So the way it works is that the messages are put into buckets of pending-timeout/input-retry-timeout time periods
So 60 buckets by default. Every input-retry-timeout a bucket will expire.
ok, i see. the reason i ask is because we have this situation right now:
retries a lot sooner than a minute, from what i can tell
You say that because you match up the read log throughput with when the retries happen?
right after the vertical line on the graph is a jvm restart
we had retries very soon after the system came back up. are retries somehow stateful in ZK?
forgive potentially silly questions - i’m a little anxious
No problem.
Definitely seems odd to immediately get retries. Could've been within a minute on that graph though?
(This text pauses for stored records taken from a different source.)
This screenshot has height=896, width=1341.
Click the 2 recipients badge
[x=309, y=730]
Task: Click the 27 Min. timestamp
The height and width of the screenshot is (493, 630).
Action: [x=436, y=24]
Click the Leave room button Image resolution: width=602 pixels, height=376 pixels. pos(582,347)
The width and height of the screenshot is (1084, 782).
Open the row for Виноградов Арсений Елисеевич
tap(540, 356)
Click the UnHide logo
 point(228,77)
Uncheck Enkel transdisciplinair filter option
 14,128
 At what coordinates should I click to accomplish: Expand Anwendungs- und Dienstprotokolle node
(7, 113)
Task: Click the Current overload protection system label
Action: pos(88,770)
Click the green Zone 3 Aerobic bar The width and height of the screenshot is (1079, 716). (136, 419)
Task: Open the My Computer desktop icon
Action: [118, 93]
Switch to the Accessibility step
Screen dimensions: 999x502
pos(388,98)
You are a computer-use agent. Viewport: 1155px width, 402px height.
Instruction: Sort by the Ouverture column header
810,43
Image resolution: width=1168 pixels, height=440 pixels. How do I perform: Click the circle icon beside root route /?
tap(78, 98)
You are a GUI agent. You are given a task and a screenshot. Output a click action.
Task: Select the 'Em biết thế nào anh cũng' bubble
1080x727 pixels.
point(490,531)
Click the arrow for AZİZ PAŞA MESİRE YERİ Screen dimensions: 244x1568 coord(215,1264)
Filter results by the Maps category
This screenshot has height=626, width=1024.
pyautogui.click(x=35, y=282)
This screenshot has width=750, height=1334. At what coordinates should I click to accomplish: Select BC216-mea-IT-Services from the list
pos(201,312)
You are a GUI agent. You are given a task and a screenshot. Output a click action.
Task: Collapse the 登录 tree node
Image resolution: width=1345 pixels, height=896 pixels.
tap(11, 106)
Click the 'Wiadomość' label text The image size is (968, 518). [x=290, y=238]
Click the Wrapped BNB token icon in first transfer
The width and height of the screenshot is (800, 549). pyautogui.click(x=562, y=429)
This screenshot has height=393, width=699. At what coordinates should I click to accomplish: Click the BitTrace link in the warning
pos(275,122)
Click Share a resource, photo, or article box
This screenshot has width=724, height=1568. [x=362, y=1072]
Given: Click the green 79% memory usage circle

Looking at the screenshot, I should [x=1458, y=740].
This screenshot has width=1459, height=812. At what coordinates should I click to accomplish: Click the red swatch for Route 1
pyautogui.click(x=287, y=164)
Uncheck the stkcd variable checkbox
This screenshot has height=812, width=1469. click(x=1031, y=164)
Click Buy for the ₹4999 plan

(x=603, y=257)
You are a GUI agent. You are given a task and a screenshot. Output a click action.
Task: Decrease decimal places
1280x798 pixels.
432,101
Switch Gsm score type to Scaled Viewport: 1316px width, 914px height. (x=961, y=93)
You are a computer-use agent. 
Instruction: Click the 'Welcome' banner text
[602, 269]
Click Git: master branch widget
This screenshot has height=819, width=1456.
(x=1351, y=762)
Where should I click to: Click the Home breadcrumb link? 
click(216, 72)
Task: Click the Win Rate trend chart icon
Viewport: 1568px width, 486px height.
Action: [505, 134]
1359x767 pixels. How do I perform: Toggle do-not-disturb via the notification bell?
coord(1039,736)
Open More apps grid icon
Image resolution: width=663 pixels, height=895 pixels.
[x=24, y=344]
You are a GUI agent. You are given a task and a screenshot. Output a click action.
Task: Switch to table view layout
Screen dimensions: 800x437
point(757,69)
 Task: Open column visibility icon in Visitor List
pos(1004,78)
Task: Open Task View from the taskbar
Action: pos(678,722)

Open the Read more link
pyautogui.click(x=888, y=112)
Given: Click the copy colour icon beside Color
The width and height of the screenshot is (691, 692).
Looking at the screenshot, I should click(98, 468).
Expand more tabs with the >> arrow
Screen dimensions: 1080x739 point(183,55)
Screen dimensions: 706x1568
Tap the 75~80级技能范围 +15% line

You shouldn't get them immediately. I could see getting them after the first minute if the system reads in too much initially
it’s quite possible
What's the scale on the input retries graph? Is that 8, as in actually 8?
that’s 8 retries
right now we’re at a batch count of 250, 100ms batch timeout. two tasks in particular always have very high latencies when the system becomes stressed, but those high numbers aren’t reflected in the INPUT complete latency numbers
my anxiety comes from not understanding how this situation can arise
Yeah I don't understand it either. Very curious about what is happening in chat links
is it that chat_links is in some sort of retry loop?
and it just keeps doing more and more work without ever finishing anything?
Oh I know why complete latency isn't reflected. Chat links takes too long. Then they get retried before completion
But retries aren't really included in the complete latency statistics, tho it should probably be maintained (currently no good way to do this)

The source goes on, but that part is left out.